DATA LISTING |
━━━━━━━━

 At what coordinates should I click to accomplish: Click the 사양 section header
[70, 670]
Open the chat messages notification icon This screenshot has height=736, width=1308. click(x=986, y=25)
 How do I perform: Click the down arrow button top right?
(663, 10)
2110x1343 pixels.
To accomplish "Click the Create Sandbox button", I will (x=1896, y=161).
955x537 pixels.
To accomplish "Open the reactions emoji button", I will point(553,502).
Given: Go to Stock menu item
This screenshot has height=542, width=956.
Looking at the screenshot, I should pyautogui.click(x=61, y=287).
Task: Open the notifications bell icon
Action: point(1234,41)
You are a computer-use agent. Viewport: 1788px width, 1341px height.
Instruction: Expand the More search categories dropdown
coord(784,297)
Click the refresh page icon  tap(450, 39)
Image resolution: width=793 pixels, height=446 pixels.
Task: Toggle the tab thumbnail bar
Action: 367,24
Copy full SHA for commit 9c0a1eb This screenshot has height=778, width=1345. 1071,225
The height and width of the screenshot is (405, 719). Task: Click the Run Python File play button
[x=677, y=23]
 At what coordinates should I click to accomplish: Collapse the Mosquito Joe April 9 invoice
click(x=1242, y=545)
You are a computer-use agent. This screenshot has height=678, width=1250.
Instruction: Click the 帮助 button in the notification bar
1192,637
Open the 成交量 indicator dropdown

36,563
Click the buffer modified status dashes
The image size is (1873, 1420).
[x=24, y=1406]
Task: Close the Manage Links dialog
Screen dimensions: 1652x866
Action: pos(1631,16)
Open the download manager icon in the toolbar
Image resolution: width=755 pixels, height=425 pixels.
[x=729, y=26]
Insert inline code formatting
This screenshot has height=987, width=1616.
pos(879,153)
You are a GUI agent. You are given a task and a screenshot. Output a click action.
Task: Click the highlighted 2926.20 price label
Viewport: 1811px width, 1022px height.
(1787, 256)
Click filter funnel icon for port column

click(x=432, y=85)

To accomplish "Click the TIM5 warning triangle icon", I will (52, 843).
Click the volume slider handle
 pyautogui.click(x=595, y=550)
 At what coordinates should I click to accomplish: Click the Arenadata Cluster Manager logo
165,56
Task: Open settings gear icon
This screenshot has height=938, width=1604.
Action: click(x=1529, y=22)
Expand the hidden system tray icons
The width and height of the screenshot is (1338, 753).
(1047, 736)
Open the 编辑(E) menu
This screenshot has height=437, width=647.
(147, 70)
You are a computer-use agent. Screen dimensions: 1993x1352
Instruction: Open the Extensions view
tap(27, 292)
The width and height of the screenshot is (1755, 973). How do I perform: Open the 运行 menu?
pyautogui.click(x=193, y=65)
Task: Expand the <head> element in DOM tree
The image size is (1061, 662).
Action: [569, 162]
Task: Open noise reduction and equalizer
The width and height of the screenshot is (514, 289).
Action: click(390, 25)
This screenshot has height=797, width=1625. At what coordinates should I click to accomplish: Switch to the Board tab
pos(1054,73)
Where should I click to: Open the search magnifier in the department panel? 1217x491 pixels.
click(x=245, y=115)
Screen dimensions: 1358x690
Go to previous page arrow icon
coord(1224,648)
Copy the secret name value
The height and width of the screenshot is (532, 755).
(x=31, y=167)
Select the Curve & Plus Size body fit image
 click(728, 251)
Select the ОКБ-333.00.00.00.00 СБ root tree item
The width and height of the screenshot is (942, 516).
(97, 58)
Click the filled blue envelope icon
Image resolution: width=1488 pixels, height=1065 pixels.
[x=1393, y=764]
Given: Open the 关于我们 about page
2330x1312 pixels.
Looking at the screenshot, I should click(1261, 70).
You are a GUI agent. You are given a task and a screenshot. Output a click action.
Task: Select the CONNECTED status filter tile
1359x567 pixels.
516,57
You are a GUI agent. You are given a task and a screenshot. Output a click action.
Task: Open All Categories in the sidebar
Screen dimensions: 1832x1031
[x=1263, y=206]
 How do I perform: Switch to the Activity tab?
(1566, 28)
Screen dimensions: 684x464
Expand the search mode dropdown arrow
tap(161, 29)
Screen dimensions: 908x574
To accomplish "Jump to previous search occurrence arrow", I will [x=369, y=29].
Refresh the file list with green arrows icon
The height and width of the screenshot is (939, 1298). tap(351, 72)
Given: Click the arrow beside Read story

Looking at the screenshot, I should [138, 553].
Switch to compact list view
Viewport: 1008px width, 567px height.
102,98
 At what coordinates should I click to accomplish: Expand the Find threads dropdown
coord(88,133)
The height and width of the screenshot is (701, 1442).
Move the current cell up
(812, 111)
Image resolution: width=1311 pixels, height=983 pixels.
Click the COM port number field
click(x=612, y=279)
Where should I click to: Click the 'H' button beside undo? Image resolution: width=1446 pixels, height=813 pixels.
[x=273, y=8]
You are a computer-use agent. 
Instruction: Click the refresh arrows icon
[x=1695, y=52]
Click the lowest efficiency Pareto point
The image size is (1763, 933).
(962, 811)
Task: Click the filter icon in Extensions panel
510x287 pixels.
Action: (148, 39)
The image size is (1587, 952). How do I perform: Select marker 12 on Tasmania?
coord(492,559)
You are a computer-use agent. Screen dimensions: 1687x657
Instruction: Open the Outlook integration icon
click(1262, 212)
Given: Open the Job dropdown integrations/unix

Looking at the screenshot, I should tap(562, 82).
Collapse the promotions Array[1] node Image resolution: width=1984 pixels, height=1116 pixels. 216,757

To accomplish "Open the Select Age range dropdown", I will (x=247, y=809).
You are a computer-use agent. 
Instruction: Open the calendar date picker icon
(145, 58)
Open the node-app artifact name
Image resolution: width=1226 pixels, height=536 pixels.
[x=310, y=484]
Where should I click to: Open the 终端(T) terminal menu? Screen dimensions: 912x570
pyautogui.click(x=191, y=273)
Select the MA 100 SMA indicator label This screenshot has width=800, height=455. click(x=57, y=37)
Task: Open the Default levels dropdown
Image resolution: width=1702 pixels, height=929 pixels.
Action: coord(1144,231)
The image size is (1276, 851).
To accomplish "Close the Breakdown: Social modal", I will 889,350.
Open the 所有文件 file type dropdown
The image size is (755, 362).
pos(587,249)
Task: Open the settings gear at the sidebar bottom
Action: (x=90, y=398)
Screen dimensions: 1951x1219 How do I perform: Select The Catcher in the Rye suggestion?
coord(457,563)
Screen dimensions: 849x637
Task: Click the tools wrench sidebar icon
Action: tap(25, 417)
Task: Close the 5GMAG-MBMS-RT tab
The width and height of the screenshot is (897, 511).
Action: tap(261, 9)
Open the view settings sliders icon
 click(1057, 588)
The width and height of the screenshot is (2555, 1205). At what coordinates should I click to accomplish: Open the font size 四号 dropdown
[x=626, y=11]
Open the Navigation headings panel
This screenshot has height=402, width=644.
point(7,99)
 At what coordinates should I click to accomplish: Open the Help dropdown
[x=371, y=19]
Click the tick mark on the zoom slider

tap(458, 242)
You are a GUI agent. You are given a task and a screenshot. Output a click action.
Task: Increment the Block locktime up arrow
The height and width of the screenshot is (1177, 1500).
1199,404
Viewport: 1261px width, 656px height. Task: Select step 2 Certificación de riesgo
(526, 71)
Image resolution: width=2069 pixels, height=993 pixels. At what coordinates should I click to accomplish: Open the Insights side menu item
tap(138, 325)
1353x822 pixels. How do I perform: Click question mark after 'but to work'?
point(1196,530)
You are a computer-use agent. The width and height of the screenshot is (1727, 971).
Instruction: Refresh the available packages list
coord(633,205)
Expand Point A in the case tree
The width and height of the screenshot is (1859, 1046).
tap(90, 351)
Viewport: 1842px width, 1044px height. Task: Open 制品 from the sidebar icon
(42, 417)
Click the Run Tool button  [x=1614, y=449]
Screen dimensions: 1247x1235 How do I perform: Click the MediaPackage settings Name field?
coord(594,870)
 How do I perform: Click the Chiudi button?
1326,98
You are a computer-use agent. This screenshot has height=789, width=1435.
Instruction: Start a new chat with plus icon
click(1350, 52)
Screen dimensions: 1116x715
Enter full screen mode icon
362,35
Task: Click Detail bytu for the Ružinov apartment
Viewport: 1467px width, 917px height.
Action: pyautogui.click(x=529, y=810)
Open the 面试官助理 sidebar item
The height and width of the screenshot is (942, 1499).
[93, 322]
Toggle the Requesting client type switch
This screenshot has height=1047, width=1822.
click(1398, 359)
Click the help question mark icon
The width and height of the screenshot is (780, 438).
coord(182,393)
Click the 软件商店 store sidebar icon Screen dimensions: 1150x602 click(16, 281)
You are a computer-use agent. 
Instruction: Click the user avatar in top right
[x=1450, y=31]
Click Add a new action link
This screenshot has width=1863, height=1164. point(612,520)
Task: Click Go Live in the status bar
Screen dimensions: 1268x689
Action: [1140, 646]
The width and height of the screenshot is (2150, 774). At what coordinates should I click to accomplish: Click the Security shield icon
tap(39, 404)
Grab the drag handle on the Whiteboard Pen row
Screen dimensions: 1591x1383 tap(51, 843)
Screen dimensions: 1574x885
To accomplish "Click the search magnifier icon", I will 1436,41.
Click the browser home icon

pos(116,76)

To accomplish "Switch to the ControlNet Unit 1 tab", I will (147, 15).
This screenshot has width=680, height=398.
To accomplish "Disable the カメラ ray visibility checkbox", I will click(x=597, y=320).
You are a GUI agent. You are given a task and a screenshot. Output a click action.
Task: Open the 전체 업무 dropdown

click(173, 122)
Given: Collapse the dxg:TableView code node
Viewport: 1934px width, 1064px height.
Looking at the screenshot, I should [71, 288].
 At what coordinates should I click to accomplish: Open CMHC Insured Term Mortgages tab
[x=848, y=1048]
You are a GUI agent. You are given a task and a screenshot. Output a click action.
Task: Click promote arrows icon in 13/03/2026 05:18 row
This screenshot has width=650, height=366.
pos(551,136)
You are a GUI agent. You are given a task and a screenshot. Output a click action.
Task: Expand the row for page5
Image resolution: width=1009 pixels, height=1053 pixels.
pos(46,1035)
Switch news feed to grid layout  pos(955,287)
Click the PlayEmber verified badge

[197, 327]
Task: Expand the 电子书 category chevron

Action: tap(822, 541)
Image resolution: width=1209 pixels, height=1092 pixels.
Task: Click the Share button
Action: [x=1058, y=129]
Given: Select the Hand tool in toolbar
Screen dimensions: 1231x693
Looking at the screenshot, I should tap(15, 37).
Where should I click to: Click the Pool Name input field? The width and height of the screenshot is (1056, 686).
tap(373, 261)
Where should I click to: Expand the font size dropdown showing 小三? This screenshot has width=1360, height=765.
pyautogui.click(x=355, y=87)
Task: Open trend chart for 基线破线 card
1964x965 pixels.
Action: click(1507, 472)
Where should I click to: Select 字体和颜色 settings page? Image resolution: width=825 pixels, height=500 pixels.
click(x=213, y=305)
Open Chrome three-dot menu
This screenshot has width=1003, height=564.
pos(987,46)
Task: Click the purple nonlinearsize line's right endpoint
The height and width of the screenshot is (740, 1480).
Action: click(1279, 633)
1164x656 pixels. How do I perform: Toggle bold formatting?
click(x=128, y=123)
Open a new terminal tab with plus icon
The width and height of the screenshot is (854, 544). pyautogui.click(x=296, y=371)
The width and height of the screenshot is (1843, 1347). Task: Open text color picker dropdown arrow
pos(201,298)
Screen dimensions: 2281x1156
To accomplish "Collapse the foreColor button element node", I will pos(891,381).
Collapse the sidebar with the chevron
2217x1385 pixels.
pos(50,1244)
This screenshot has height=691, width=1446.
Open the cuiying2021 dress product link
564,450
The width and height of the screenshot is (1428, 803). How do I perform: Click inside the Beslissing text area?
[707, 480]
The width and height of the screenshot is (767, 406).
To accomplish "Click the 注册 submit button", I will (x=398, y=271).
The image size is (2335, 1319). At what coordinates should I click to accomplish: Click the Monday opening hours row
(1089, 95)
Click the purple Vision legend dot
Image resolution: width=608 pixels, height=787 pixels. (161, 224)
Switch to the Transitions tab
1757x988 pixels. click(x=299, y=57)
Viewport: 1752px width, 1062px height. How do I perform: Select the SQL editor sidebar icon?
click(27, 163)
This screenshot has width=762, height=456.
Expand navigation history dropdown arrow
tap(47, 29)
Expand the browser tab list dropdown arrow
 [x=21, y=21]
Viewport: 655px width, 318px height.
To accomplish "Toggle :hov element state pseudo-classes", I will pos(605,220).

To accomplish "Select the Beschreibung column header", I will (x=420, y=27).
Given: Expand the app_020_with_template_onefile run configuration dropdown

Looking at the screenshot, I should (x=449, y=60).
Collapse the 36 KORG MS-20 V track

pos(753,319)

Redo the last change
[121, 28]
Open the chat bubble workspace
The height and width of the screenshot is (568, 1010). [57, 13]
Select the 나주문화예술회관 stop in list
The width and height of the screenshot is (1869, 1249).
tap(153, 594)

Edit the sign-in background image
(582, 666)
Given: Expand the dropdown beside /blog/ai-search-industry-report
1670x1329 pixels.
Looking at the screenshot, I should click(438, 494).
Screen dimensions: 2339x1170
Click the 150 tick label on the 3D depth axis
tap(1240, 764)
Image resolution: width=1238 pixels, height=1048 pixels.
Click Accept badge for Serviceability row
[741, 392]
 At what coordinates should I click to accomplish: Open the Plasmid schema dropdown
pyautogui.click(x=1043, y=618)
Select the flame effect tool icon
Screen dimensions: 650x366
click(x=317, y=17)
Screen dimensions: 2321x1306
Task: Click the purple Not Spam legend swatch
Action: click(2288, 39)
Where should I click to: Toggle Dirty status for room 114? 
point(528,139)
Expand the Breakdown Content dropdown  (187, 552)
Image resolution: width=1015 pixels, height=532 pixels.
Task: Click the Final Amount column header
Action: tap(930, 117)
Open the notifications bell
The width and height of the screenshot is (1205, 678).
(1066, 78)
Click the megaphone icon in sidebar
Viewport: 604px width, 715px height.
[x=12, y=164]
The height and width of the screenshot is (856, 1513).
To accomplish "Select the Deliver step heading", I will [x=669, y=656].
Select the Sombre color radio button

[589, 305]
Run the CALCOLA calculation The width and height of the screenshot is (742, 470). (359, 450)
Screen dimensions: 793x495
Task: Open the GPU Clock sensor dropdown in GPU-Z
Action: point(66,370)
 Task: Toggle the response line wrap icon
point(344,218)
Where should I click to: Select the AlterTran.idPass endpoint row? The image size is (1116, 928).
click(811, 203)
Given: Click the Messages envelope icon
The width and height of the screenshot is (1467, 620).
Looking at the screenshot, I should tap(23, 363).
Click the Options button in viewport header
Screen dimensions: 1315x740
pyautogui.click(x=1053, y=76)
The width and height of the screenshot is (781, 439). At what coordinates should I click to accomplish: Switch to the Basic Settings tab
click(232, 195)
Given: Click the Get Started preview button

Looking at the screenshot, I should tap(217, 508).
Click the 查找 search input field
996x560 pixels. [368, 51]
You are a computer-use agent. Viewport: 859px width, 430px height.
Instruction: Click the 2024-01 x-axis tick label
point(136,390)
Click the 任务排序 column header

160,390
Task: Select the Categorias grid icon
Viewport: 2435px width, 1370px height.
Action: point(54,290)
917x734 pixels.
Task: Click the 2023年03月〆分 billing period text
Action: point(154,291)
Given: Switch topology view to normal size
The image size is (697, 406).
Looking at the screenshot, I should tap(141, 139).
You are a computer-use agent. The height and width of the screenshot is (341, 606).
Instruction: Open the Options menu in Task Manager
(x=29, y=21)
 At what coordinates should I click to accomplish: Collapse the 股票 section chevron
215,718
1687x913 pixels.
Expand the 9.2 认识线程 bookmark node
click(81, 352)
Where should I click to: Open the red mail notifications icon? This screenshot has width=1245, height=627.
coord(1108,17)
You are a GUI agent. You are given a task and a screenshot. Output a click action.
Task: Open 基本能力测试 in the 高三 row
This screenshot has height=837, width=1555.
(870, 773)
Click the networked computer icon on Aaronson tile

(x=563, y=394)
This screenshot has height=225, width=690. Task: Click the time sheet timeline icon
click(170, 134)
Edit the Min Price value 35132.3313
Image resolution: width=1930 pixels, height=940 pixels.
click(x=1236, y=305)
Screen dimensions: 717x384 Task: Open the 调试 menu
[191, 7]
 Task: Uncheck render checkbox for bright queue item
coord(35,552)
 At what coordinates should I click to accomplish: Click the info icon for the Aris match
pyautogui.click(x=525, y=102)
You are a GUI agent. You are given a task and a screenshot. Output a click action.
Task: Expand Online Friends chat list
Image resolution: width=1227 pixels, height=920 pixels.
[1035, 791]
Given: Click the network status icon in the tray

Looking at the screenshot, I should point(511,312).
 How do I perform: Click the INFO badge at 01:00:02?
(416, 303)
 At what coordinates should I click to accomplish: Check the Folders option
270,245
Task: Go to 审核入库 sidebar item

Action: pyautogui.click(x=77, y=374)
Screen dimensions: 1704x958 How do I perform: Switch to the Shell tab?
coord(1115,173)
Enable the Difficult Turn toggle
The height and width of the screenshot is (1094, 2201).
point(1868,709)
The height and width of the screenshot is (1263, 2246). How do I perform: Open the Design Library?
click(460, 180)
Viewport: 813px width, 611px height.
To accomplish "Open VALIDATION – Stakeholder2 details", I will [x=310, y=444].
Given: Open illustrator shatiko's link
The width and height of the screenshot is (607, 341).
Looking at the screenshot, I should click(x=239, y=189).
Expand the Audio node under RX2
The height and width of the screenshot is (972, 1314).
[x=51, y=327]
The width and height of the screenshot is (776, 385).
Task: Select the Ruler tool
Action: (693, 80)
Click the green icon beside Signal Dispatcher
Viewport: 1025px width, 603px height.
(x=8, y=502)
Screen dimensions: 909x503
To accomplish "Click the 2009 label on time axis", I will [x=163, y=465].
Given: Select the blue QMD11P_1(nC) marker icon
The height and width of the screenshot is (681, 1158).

━━━━━━━━

Beginning at the first line of the records, retype exactly every line up to and including the one with "2110x1343 pixels.".

TASK RESPONSE |
 At what coordinates should I click to accomplish: Click the 사양 section header
[70, 670]
Open the chat messages notification icon This screenshot has height=736, width=1308. click(x=986, y=25)
 How do I perform: Click the down arrow button top right?
(663, 10)
2110x1343 pixels.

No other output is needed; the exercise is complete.